When Nestor Montalvo woke up last September, he knew something was wrong. He had a headache, and his vision was blurred. The symptoms felt like a “really bad hangover,” but he hadn’t been drinking the day before.  When he tried to stand, the right side of his body was numb. 

“Everything started spinning. I went to stand up, and I fell,” Montalvo, 61, recalled. “I just didn’t understand what was going on. I couldn’t understand it. I didn’t know why I was feeling that way.” 

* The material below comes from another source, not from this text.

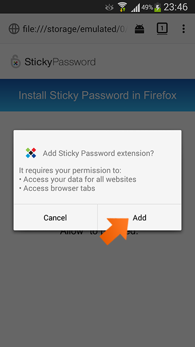The image size is (195, 347).
Task: Tap Access your data for all websites line
Action: 77,179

His wife helped him up and immediately called 911. Paramedics gave him alarming news: He was having a stroke. They rushed him to the emergency room at Catholic Health’s Mercy Hospital in Nassau, Long Island. The situation was dire: Montalves said he overheard a doctor telling his daughter, a registered nurse, that he only had a 15% chance of survival. 

“I was like ‘Oh my God, I’m going to die. I don’t even have a chance to say goodbye to anybody,'” Montalvo, a retired New York City police officer, recalled. 

Nestor (center, holding a white dog) with family during the holidays.

Nestor Montalvo


“Time is brain” 

Doctors who treat strokes have a saying: “Time is brain,” said Dr. Taylor Kimberly, the chief of neurocritical care at Massachusetts General Hospital. Kimberly was not involved in Montalvo’s treatment. Strokes are caused when blood flow to the brain is interrupted by either a blocked or ruptured blood vessel, Kimberly explained. 

Montalvo had a blockage, or an ischemic stroke. In these types of strokes, cells in the brain lose access to nutrients and oxygen, causing damage. The longer a stroke goes untreated, the worse the damage can be, Kimberly said. No one knew how long Montalvo had been having a stroke, since the symptoms had been present when he woke up. 

Dr. Cini Thayil, an emergency medicine attending at Mercy Hospital, was the first doctor to see Montalvo. He was having “very prominent” neurological deficits, she said. 

“You could see that something was awry,” Thayil said. 

The symptoms triggered Mercy Hospital’s stroke protocol. Within 10 minutes of arriving at the ER, Montalvo had been assessed as a potential stroke patient. Fifteen minutes later, he was undergoing a CAT scan. Shortly after doctors reviewed the scans and conferred, Montalvo received a clot-busting medication called TNK, Thayil said. Later, he underwent another minor procedure to ensure the clot was gone. 

“I could have been a vegetable, I could have died,” said Montalves. “But they saved my life.”  

A complicated road to recovery 

Even though the stroke had been treated, Montalvo’s situation remained critical. His vocal cords collapsed, and he needed a tracheotomy to allow him to breathe. He couldn’t talk or swallow because of the tubes, and aftereffects from the stroke itself made it difficult for him to speak and eat. When he met Aileen Fairchild, an acute care speech pathologist at Mercy Hospital, he couldn’t even swallow a quarter-teaspoon of applesauce unaided. 

“It was a mess. I couldn’t swallow, I couldn’t talk, I couldn’t eat,” Montalvo recalled. 

Nestor Montalvo with his tracheotomy tube. 

Nestor Montalvo


For six weeks, Fairchild worked with Montalvo. He received about an hour of speech therapy a day, as well as exercises that targeted the muscles in his throat that contribute to eating and swallowing. He underwent regular scans to make sure the treatments were working. 

After that month and a half, the tracheotomy tube was removed, allowing Fairchild and Montalvo to work more on his ability to eat and speak. He underwent three procedures to help the muscles in his throat. By Thanksgiving, he was able to eat a regular meal with his family. 

Nestor Montalvo during in-patient therapy.

Nestor Montalvo


Now, about a year after his stroke, Montalvo is doing better. He can speak and eat like before, and is enjoying retirement by spending time with his wife, their children, grandchildren, and their dog, Paris. He still uses a cane to walk and is continuing to receive outpatient physical therapy. Montalvo said that he hopes to continue his recovery, which he said has been even tougher than surviving the stroke itself. 

“You take life for granted, and then when something like this happens, it wakes you up,” Montalvo said. “You hear people talk about it, and it just sounds like it’s not going to happen to you. All of a sudden, it happens to you.”